Jobs at registers for McDonald’s or Wendy’s or WalMart are called “entry level” for a reason.  These positions are for people entering the job force, primarily at a young age, and are meant to teach the entry-level worker about time management, regularity, dependability, consistency, working collaboratively in a team environment and other requisite fundamental skills.

These jobs were never meant to support a family and/or to be a final resting point of employment for anyone, unless one wished to stay at that company and then climb the individual corporate ladder, using those entry-level job skills as stepping stones towards upward mobility, supervision and then management, perhaps upper management or franchise ownership.

From worker to lead worker to shift manager to assistant store manager to store manager to regional manager and so on.

Further, fast food restaurants, a WalMart, or even grocery stores, have small profit margins.  Selling a burger at McDonald’s for $1.00 won’t make anyone “rich” in and of itself.  There is only one way that these stores can make a profit at all.  One word: volume.

A very important paragraph in the article:

Officials with the National Restaurant Association have said the one-day strikes are publicity stunts. They warn that increasing pay to $15 an hour when the federal minimum wage is $7.25 would cause restaurants to rely more on automation and hire fewer workers.

Let’s be frank: the positions at McDonald’s are entry-level jobs and require few true skills.  You, working at McDonald’s, aren’t worth that much money.  These people demanding more money have primarily inflated senses of themselves.  Again I say: you aren’t worth that much.  You are a dime a dozen and, thusly, turnover is huge in fast food restaurants.

[An aside: when was the last time you received massively cheerful, efficient, rapid, courteous service and accurate fulfillment at a fast-food restaurant?]

When people complain that many of these jobs are part-time, allow me to pull a page from the book of Captain Obvious: these jobs have historically been part-time jobs and are primarily part-time jobs now.  That they exist part-time now is not news nor oppressive.
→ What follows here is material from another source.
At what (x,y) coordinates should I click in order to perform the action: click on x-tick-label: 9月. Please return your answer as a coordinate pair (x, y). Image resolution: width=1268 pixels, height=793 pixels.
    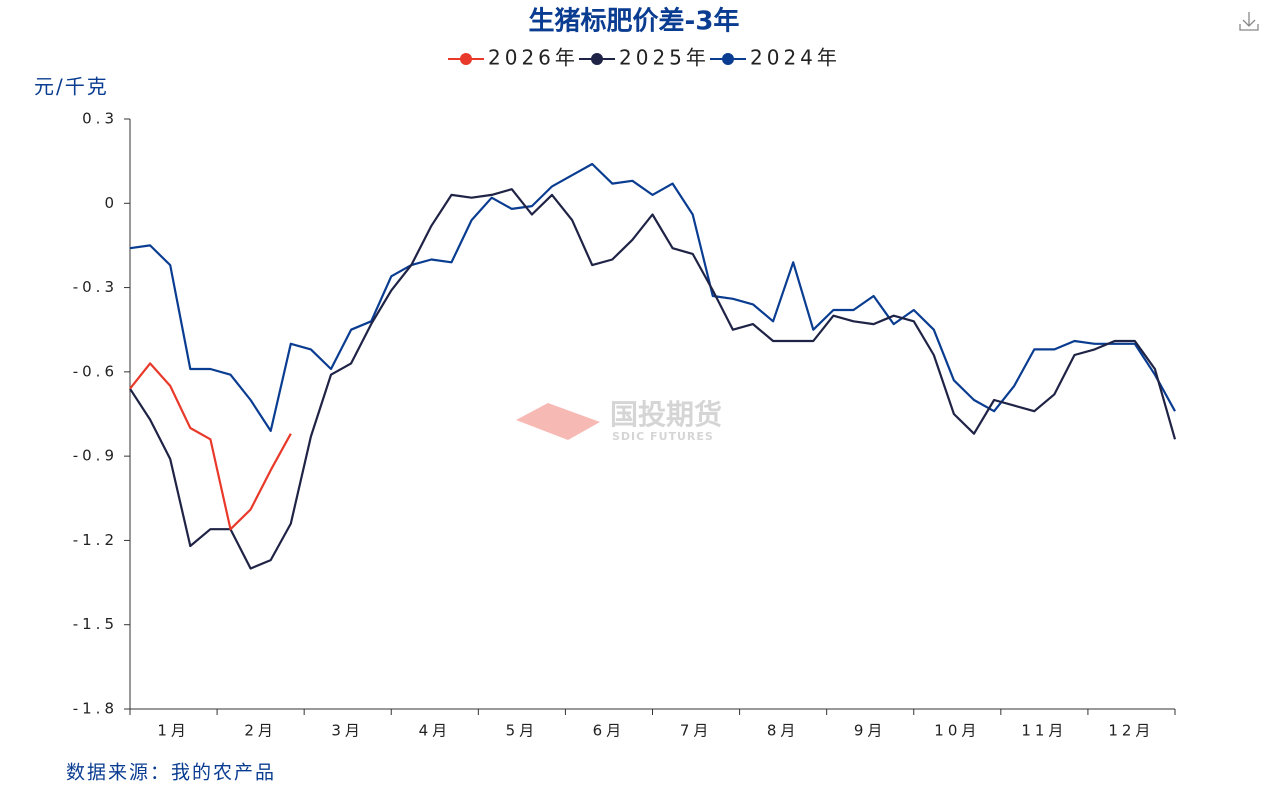
    Looking at the image, I should click on (870, 731).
I worked in retail at a younger age.  I was paid minimum wage.  I also worked on commission in the camera and luggage department.  If I hustled and sold more, I made more money.  I was incentivized.  If I was lazy, I languished.  I was paid what I was worth.

Captain ObviousHow about another page ripped from the play-book of Captain Obvious?
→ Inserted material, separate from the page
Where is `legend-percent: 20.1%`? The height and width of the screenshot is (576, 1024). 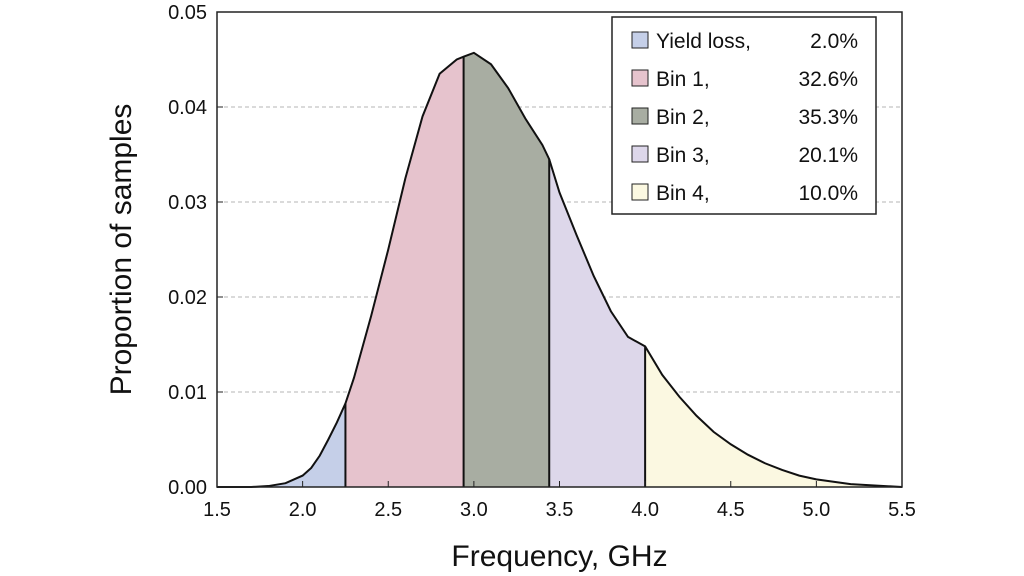 legend-percent: 20.1% is located at coordinates (828, 156).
If you don’t care for your job, or if you believe you are under-paid, then go get a different job.  Go get another job.

In college, I worked at a radio station in the morning.  I was up at 5 am.  I attended classes during the day.  I worked a retail job alternate afternoons and evenings.  I also worked at that same radio station in the afternoon, Monday through Friday.  I worked at another radio station some evenings and another station on weekends.  My work/classes day ended at either 10 pm or 11 pm.  I was then up at 5 am the next day.  I was simultaneously putting myself through a non-paying law enforcement academy on specific nights and on the weekend.  I worked an additional retail job during the holidays.  That is how I put myself through college.  And how I acquired my jobs in law enforcement.
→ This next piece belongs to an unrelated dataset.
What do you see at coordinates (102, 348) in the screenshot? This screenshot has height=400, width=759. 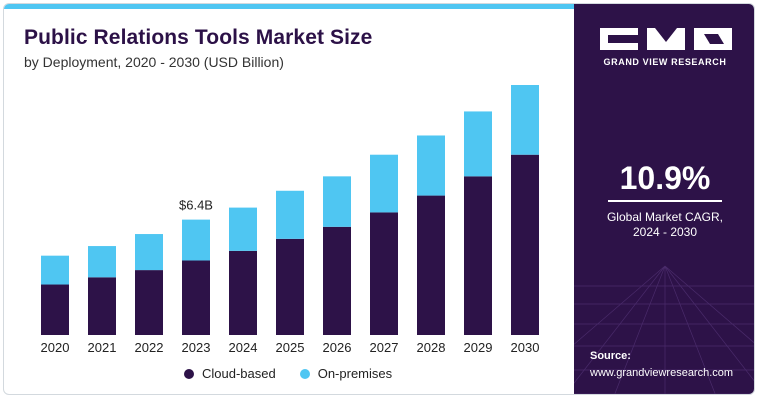 I see `x-tick-label-2021: 2021` at bounding box center [102, 348].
This movement is nothing more than union-building by SEIU and others.  It is representative of a nation of over-esteemed individuals whose worth in their minds is not congruent with reality.

Many people say: you should be glad people want to work.  They could be staying home and making money not working.

To that I reply: yes they could.  And I advocate closing off that tap as well, as a form of incentivization towards employment.

Keep on this tack, low-skilled workers, and you’ll find yourselves replaced with a piece of machinery.